第64話 ⭐審査通過⭐
『はい、ありがとうございます!頑張ります!よろしくお願いいたします!』
慌てて書かれたメモはぐちゃぐちゃとした文字だった。
『これ、読めるかなぁー』
陽は嬉しすぎてどうしていいかわからなくなった。
そして真っ先に碧に電話をした。
『碧ーーー?今少し話できる?』
『うん、どした?』
仕事中の碧に電話が繋がった。
『2次審査通過したんだよー!30人の中に残ったよ!!!やったよーーーー!』
『キャー、まぢで?おめでとう!嬉しい!頑張ったもんねー!』
電話の向こうから碧の弾けそうな笑顔が見えるような声が聞こえる。
『ありがとう!とりあえずレッスン行って報告して、むちゃくちゃ練習頑張ってくるわ』
陽はこの喜びを一番に碧に伝えたかった。
(やったぁー!がんばるぞ!)
と気合いを入れ直して、自転車をこぎ始めた。
『うん!いってらっしゃい!』
電話を切ったとたん、碧は嬉しくて泣いた。
『どしたー?彼、何かあった?』
『実は。。。』
職場の人には何も言ってなかった。
『えー!あの今テレビでやってるやつ?』
『FLY!!のオーディション残ったの?!』
『彼氏、凄いなぁー!』
職場でも大騒ぎになった。
『てことは、これからテレビに出る?』
『かもしれないですね。』
碧は自分の事のように嬉しくて、照れ笑いをする。
『うわぁー、サインもらっとこうか?』
陽のオーディション通過は、碧の職場も明るくした。
テーブルには陽の大好きなメニューを並べた。今日だけはカロリーやバランスなんて無視しちゃお!!

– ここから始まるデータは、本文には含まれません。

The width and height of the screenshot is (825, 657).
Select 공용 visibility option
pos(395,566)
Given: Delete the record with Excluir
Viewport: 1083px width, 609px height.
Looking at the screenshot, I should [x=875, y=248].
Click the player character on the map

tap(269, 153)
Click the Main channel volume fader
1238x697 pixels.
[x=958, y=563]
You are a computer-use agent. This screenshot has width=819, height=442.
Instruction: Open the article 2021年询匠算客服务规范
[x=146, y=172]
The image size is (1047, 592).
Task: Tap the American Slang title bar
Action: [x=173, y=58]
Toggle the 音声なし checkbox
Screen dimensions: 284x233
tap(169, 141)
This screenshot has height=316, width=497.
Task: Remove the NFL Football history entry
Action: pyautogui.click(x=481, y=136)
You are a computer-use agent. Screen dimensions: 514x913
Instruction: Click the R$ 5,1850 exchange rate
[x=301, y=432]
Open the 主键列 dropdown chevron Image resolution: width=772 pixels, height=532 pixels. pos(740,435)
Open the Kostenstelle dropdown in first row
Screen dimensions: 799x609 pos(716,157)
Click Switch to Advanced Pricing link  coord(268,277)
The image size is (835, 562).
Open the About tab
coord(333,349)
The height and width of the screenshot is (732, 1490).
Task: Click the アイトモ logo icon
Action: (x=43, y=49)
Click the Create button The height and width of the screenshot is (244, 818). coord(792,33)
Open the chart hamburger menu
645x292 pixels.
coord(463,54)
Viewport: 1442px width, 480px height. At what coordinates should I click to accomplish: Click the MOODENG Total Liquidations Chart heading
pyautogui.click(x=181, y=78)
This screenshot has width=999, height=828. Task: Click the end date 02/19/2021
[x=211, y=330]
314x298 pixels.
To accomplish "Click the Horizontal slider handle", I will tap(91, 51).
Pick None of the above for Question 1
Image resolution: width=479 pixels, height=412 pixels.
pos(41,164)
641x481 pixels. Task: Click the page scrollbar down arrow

チーズを乗せたハンバーグに大きなオムライス。アボカドやチキンのサラダ。
デザートにはケーキも買ってきた。
(がんばれー陽)とホワイトチョコのプレートにメッセージも書いてもらった。
レッスンはこれからのオーディションに向けてメニューが組みかえられたようだ。
いつもより少し遅い帰宅。
『おかえりなさい、陽!おめでとう!』
『ただいま、碧!ありがとう!』
ふたりはハイタッチをして喜びをふたり分にした。
『これからも頑張ってこー!』
『うん、よろしくね!』
『さ、手を洗ってきてご飯にしよ!』
テーブルの料理を見て陽は嬉しそうだ。
『もー腹ペコペコ!!!!!』
陽は美味しそうにご飯を食べた。
碧も凄く嬉しくて、ふたりでたくさん食べた。
のんびりとお風呂にも入った。
ふたりで夢に向かってまた一歩進んだ。
その夜、碧は陽にぴとっとくっついて甘えた。
『ん?どした?甘えたちゃんなの?』
『いつもだよ』
碧は恥ずかしそうに答えた。
『おっきな赤ちゃんだな。』
(碧はいつまでたっても可愛いな。。。)
陽はギューっと碧を抱き締めた。
碧も陽にギューっと抱きついた。
いつもの夜、綺麗な三日月の夜だった。